DATASET ENTRIES:
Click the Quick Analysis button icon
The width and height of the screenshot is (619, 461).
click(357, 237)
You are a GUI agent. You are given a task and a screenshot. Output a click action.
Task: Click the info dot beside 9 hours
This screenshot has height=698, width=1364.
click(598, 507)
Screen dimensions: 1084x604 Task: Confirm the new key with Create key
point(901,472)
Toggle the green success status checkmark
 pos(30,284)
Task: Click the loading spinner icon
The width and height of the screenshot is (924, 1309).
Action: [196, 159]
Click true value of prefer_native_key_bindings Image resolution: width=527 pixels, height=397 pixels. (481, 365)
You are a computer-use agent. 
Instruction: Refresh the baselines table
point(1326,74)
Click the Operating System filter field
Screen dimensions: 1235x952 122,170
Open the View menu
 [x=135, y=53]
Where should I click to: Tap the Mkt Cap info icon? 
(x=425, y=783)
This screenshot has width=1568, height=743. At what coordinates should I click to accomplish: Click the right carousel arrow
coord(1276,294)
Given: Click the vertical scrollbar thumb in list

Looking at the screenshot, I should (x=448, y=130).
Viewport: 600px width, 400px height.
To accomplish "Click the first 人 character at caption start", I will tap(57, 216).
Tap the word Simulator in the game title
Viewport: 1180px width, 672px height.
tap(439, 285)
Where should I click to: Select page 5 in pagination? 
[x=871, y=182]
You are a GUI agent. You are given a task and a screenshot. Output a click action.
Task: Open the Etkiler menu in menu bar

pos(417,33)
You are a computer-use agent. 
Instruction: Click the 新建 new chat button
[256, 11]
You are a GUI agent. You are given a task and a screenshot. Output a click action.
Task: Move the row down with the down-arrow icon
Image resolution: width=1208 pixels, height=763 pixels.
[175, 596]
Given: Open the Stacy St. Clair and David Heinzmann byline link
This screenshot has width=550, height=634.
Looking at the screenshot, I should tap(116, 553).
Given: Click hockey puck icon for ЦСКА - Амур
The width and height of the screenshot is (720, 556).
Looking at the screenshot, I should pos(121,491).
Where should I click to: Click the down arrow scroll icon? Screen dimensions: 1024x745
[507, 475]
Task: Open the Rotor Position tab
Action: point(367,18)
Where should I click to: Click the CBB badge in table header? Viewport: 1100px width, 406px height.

EXERCISE DETAILS:
Every line of the data should be output exactly as it was given.

SOLUTION FOR THIS TASK:
Click the Quick Analysis button icon
The width and height of the screenshot is (619, 461).
click(357, 237)
You are a GUI agent. You are given a task and a screenshot. Output a click action.
Task: Click the info dot beside 9 hours
This screenshot has height=698, width=1364.
click(598, 507)
Screen dimensions: 1084x604 Task: Confirm the new key with Create key
point(901,472)
Toggle the green success status checkmark
 pos(30,284)
Task: Click the loading spinner icon
The width and height of the screenshot is (924, 1309).
Action: [196, 159]
Click true value of prefer_native_key_bindings Image resolution: width=527 pixels, height=397 pixels. (481, 365)
You are a computer-use agent. 
Instruction: Refresh the baselines table
point(1326,74)
Click the Operating System filter field
Screen dimensions: 1235x952 122,170
Open the View menu
 [x=135, y=53]
Where should I click to: Tap the Mkt Cap info icon? 
(x=425, y=783)
This screenshot has width=1568, height=743. At what coordinates should I click to accomplish: Click the right carousel arrow
coord(1276,294)
Given: Click the vertical scrollbar thumb in list

Looking at the screenshot, I should (x=448, y=130).
Viewport: 600px width, 400px height.
To accomplish "Click the first 人 character at caption start", I will tap(57, 216).
Tap the word Simulator in the game title
Viewport: 1180px width, 672px height.
tap(439, 285)
Where should I click to: Select page 5 in pagination? 
[x=871, y=182]
You are a GUI agent. You are given a task and a screenshot. Output a click action.
Task: Open the Etkiler menu in menu bar

pos(417,33)
You are a computer-use agent. 
Instruction: Click the 新建 new chat button
[256, 11]
You are a GUI agent. You are given a task and a screenshot. Output a click action.
Task: Move the row down with the down-arrow icon
Image resolution: width=1208 pixels, height=763 pixels.
[175, 596]
Given: Open the Stacy St. Clair and David Heinzmann byline link
This screenshot has width=550, height=634.
Looking at the screenshot, I should tap(116, 553).
Given: Click hockey puck icon for ЦСКА - Амур
The width and height of the screenshot is (720, 556).
Looking at the screenshot, I should pos(121,491).
Where should I click to: Click the down arrow scroll icon? Screen dimensions: 1024x745
[507, 475]
Task: Open the Rotor Position tab
Action: point(367,18)
Where should I click to: Click the CBB badge in table header? Viewport: 1100px width, 406px height.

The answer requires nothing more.